Karthik KG is a creative technologist who is interested in the significance of algorithmic culture, mnemonic infrastructures, speculative futures, new modes of knowledge production, and the shaping of subjectivities in contemporary digital societies. His works are often expressed as <abstract narrations> with multi-layered references from scientific discourses, historical references, and their fictional iterations. His works have been part of Rockbund Art Museum, Shanghai (2022), India Art Fair (2022), VAICA: Video Art by Indian Contemporary Artists (2021), Khoj Curatorial Intensive South Asia(2019), Centre for the Study of Developing Societies, New Delhi (2019), Asia Art Archive, Hong Kong (2018), FICA Homepage 2017 (2017), Kochi Muziris Biennale Residency (2014), INSERT2014 (2014), among others. He was part of the M.Res in Curatorial/Knowledge Programme at the Goldsmiths, University of London as a FICA Inlaks Goldsmiths Scholar (2015–16), where the research project explored the infrastructure of biometrics-based identification systems. His recent project (2021–22), supported by the grant from the India Foundation for the Arts, explores the infrastructure of digital-labour and VFX technologies in the making of cinema and other visual media.
Project Proposal:
In our everyday interactions, the anxiety about "whom to trust?" and "how to trust?" is increasingly mediated through external trust systems and rating mechanisms. Historically, the establishment of the government was a mechanism for fostering social trust, which operated through centralised institutions. With the arrival of the information age, there is a paradigm shift from a centralised structure to a distributed network.

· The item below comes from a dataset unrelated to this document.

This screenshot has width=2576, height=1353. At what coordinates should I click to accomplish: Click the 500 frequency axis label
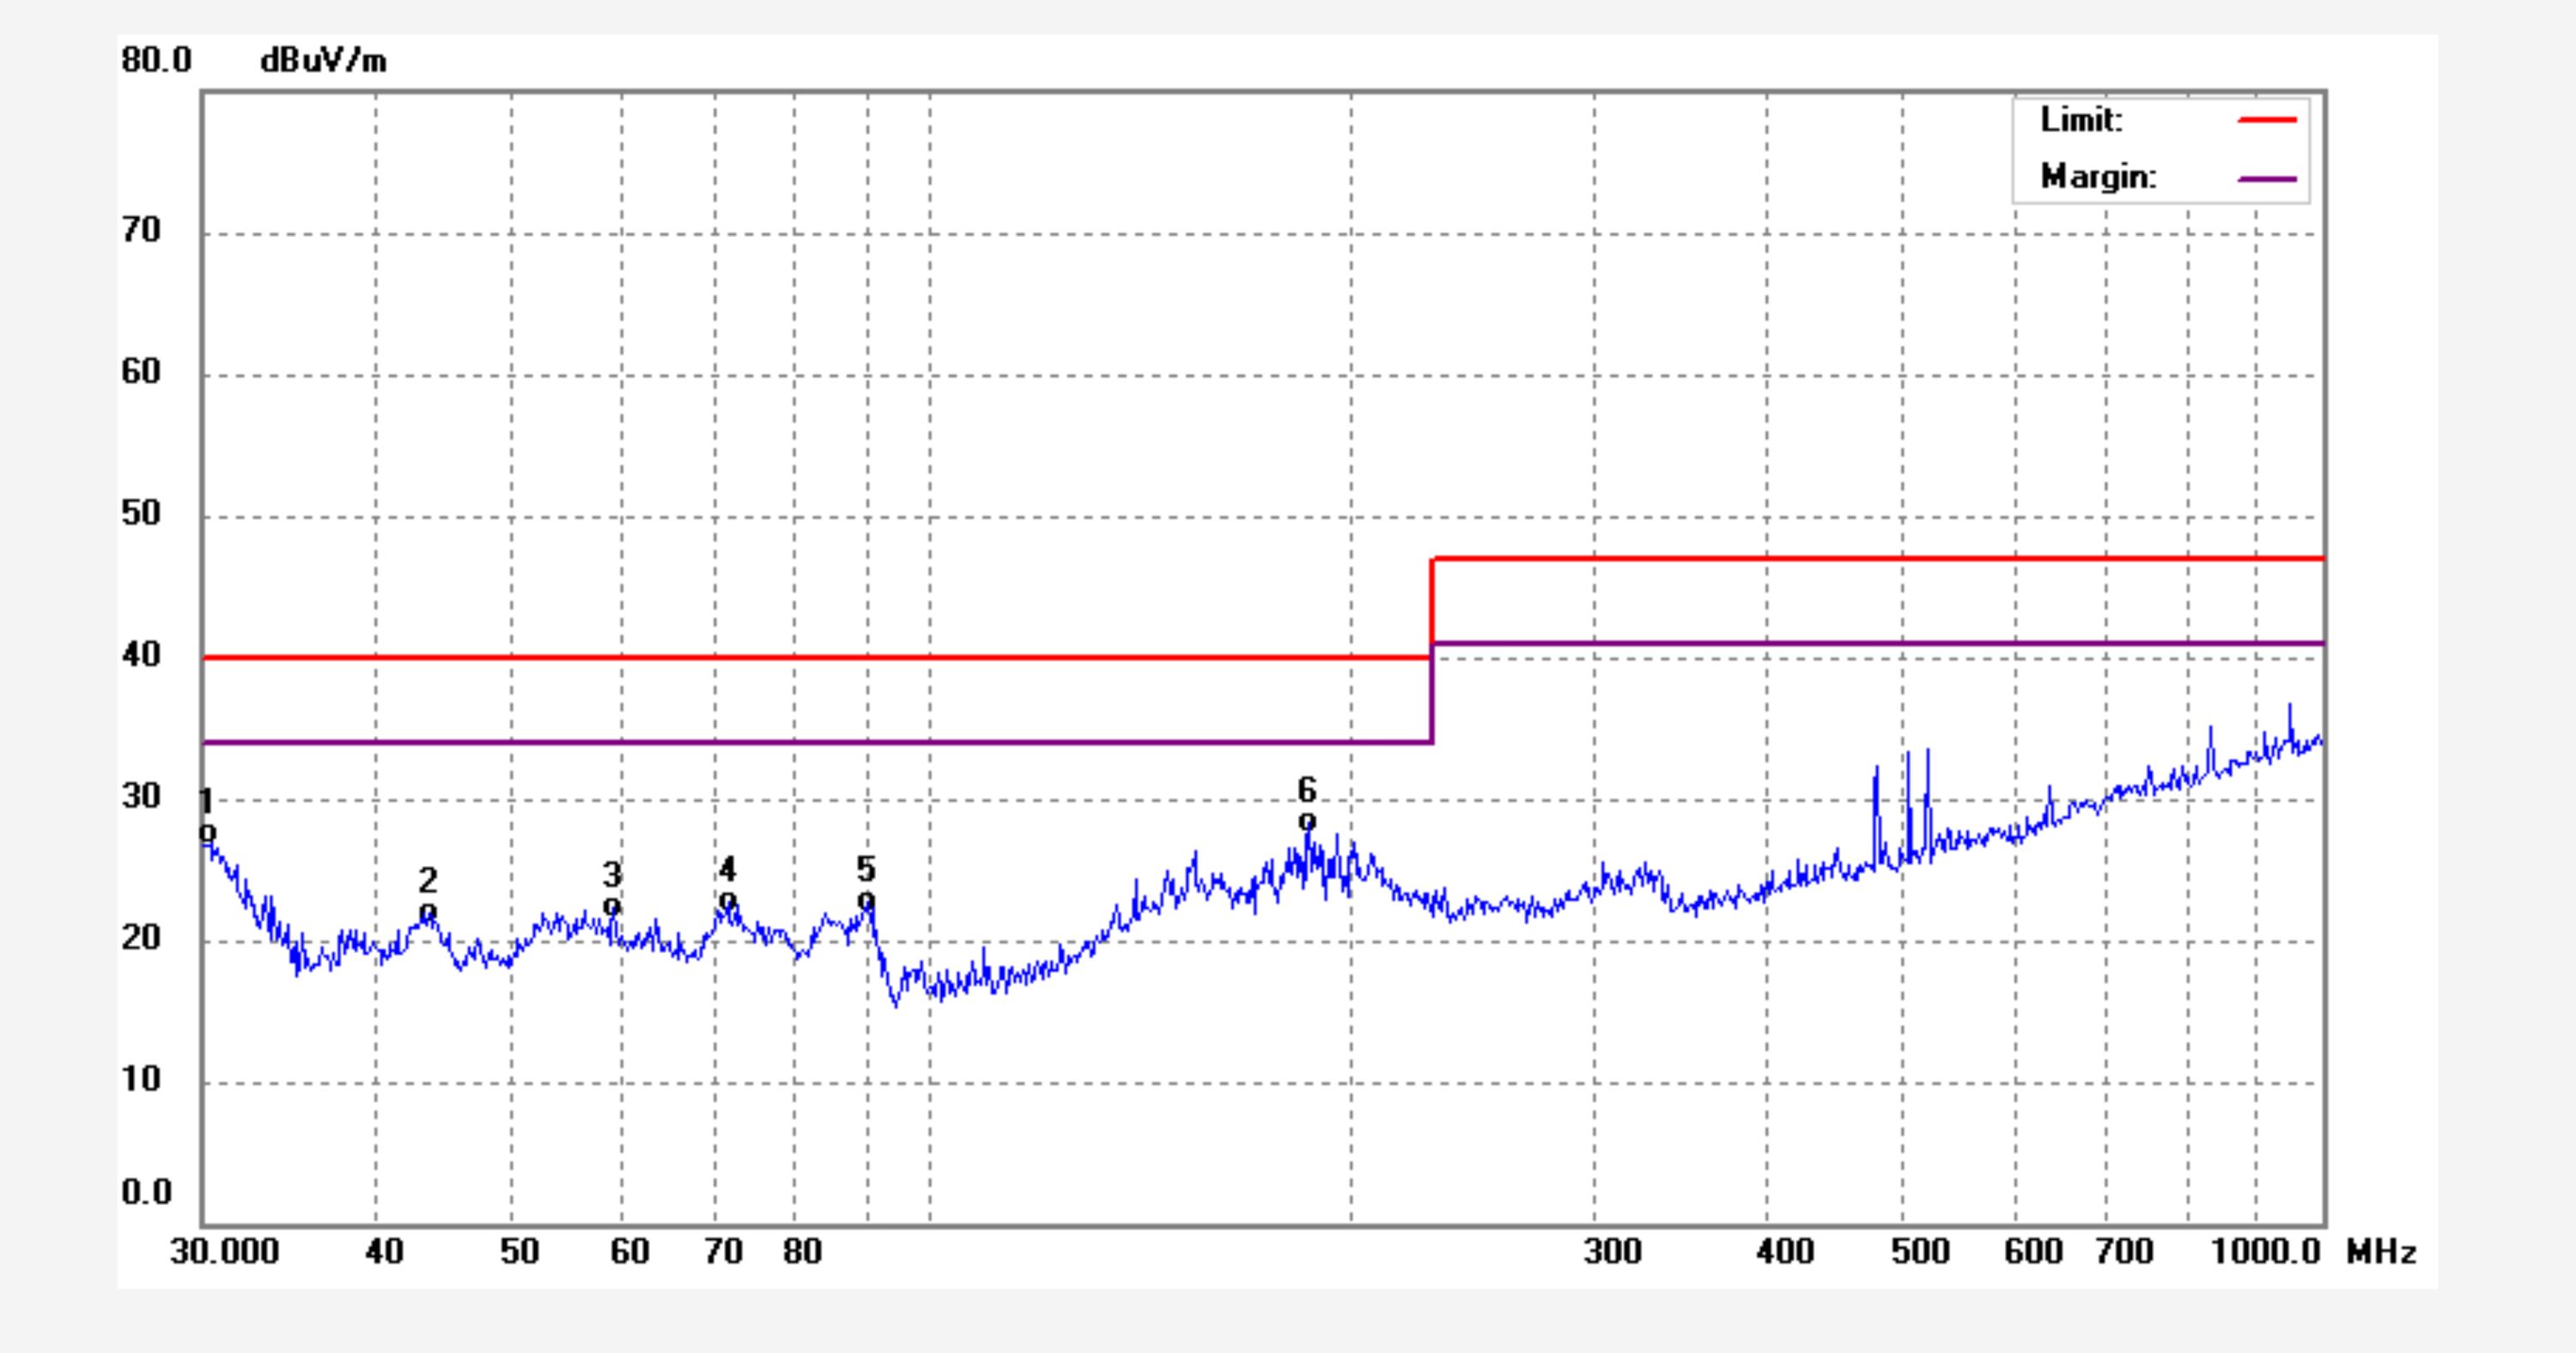click(x=1919, y=1251)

Now it is possible to quantify every aspect of an individual’s life and form a participatory trust system where everyone’s contribution accumulates into the credit score. These rating mechanisms, which are built on top of data collection and predictive apparatuses, form the outermost layer that wraps around and integrates digital computation into real life. While the data collection and associated behavioural predictions have faced various concerns regarding privacy and loss of autonomy, the trust system and rating mechanisms are embraced by the public with voluntary participation as this helps to establish the trustworthiness ofour everyday interactions. As we witnessed in the controversy surrounding Cambridge Analytica, these dominant rating mechanisms and predictive apparatuses are open to manipulation. And the market is wide open for unregulated rating agencies.
As part of this residency, I would like to explore these aspects of externalised trust systems and develop a web-app. This web-app is envisaged as an alter-algorithm (term by Vermeulen, Timotheus) alternative to the dominant opaque and unaccountable predictive methodologies of algorithmic governance. For these dominant predictive apparatuses, the future is a blank repetition of the demands of the present. They operate in the "what if?" mode to depart from the ‘actual present’ towards the possible futures or ‘virtual futures’. Then there is the ‘actual future’ that will unfold in response to these predictions. As long as the deviations between the virtual futures and actual future are kept minimal, there are enormous capitalistic gains for the prediction-fuelled markets of neoliberalism, which are constantly betting on the behavioural futures of individuals. In contrast, the altergorithms are creative engagements with digital materiality, which speculate with an "as if" mode of thinking. They start from a ‘virtual present'—as if it were this way—to unfold impossible scenarios of the future or past. In response to the "protocological infrastructure" of external trust systems, the alter-algorithm of this web-app will take the form of a chat-bot or a web game that will fabricate abstract narratives that highlight the blind spots of dominant trust systems.